* **TEXT PROVIDED**:
The measurement was carried out for a projectile of length 396 mm and dia. 28 mm. The shock wave sensor is a piezo-electric sensor and its details are given below: dynamic range 0.001 psi to 8.3 psi, sensitivity 300 mv/psi, resolution 0.0001 psi, resonant frequency 60 KHz, rise time 9 μs. The measurement layout and results are given in Figs 3 and 4, respectively.

The sensor is placed about 1.05 m below the trajectory as shown⁶ in Fig 3. The output of the sensor is connected to the data acquisition system using special low-noise cable. Using values of length, diameter of the projectile, and distance between trajectory and sensor in Eqn. (6), velocity of the projectile is obtained as shown in Fig. 5.

In Fig. 4, as expected the N wave has been obtained and two peaks are also observed. Behind the first shock, the density and pressure drop off gradually by more than the first shock’s compression. As a result, the fluid flowing into the second shock has a lower pressure.

From Fig. 4, the value of shock wave pressure was 1.59 psi and from Fig. 5, the Mach number was 4.53. Speed of sound was 349.8 m/s for ambient temperature of 30 ^oC, hence the projectile velocity corresponding to that of shock wave pressure was 1584.59 m/s which is in the expected range.

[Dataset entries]

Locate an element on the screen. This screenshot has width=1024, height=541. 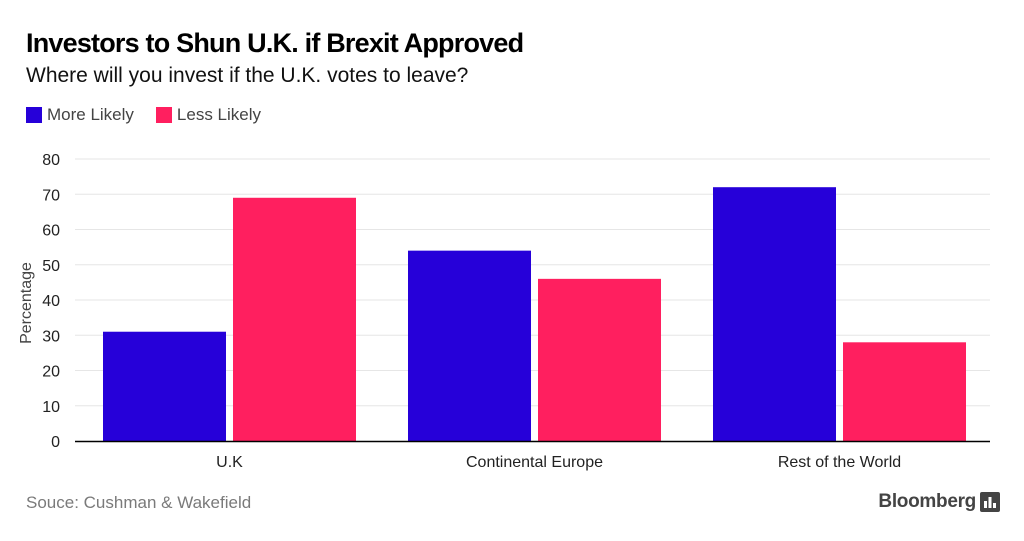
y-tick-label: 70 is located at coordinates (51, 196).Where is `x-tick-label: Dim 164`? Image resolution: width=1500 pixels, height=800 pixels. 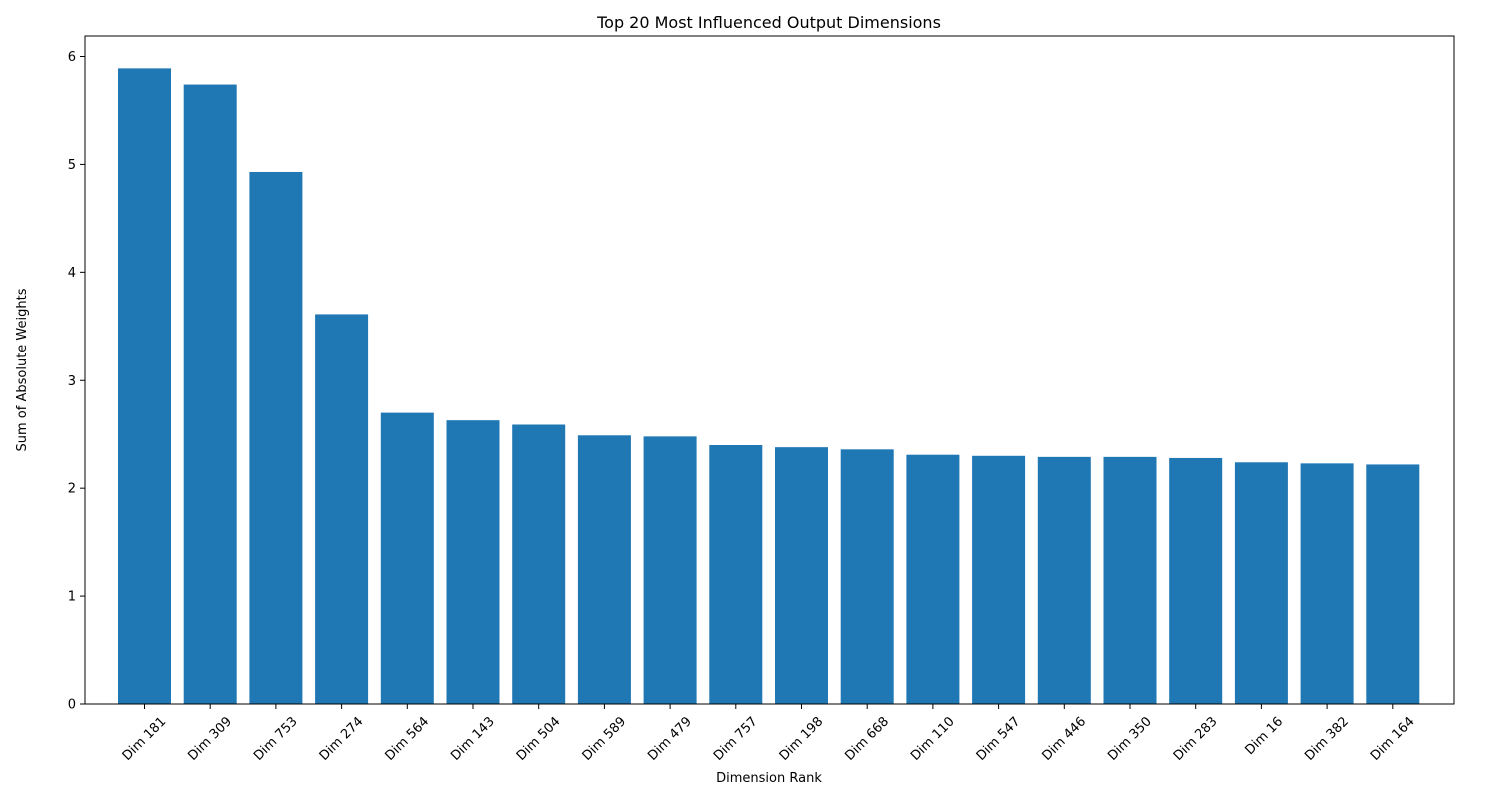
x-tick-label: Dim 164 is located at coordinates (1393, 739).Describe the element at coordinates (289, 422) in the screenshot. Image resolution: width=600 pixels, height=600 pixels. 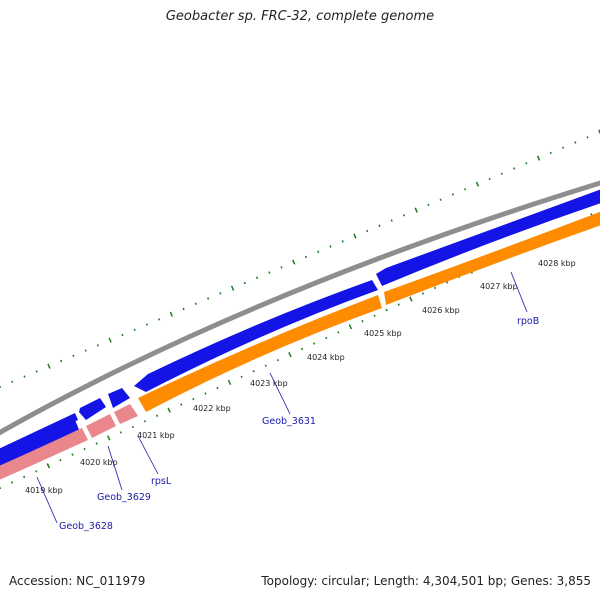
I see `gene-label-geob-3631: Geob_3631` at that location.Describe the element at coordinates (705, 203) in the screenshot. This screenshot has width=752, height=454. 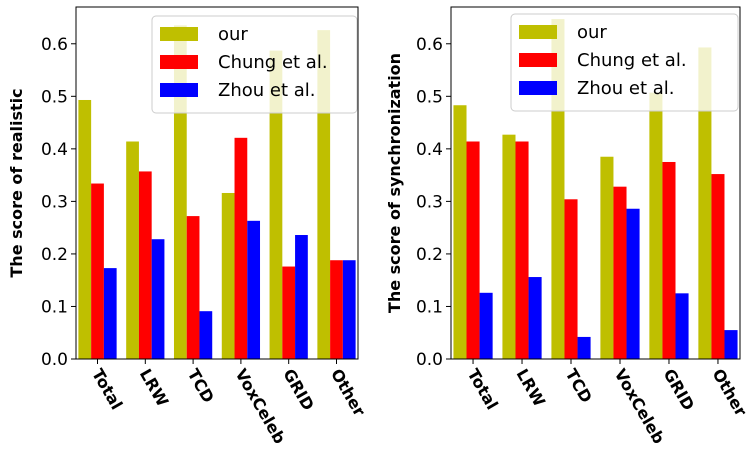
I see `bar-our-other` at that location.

* **PROBLEM TO SOLVE**: From the text on the shock wave measurement, reproduce word for word the part that opens with the words containing "The sensor is placed" and closes with "a lower pressure.". The dataset entries have nothing to do with this.

* **TASK ANSWER**:
The sensor is placed about 1.05 m below the trajectory as shown⁶ in Fig 3. The output of the sensor is connected to the data acquisition system using special low-noise cable. Using values of length, diameter of the projectile, and distance between trajectory and sensor in Eqn. (6), velocity of the projectile is obtained as shown in Fig. 5.

In Fig. 4, as expected the N wave has been obtained and two peaks are also observed. Behind the first shock, the density and pressure drop off gradually by more than the first shock’s compression. As a result, the fluid flowing into the second shock has a lower pressure.